Wednesday, October 15, 2008

On walking and chewing gum

For a number of reasons, environmental issues have enjoyed a central place in policy debates and decisions, elections, business, and the public consciousness for the last few years. With troubling economic changes afoot, particularly in the financial and housing sectors, will the environment again retire to obscurity? Should leaders and communities shift their focus away from environmental issues?


Pat Jenkins said...

very insightfull erd the "issue" has fallen of the radar, so it begs the question why? ...

E. R. Dunhill said...

I think there a number of ways to look at this:
First, the media are simply writing less about the environment, because the economic crisis is newer and in some respects in greater need of immediate action. The economy is not a more important problem, indeed it is intrinsically linked to the environment, but it does work on a different timescale than many environmental problems.
Second, "bandwagon people" can only ride one bandwagon at a time.
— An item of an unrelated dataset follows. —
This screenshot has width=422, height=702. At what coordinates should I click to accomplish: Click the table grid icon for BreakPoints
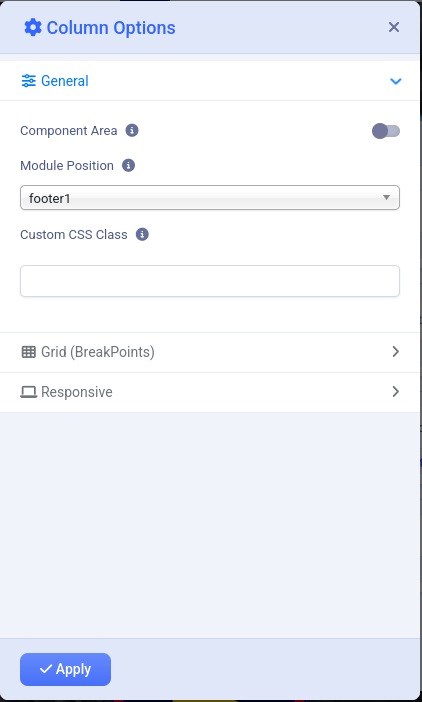pos(29,352)
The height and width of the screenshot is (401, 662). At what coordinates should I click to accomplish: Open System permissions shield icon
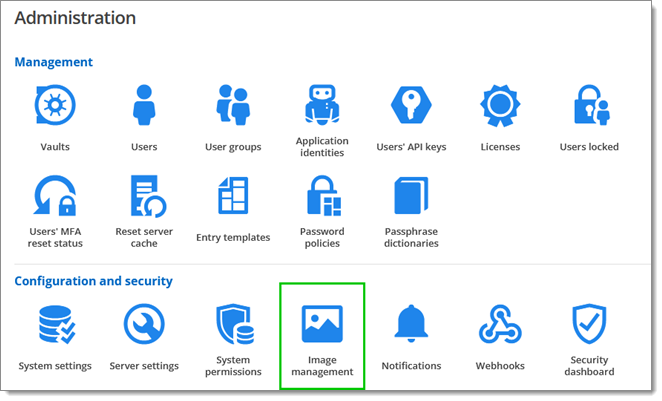tap(233, 325)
They talk a good bit about problems and a little about solutions, but actually accomplish litte. And, of course, they'll be back when something happens to remind them about why this is important.
Third, environmental problems aren't really any less severe than they were 3 months ago, and those of us who are legitimately invested in solutions haven't stopped what we're doing to fix them. However, the news media are talking about us less, and the bandwagon people (who had briefly been half-heartedly trying to help) have gone away, so it looks like environmental issues are less prominent.
But, they'll be back. Sooner or later, they always come back, because this is a hugely important set of issues.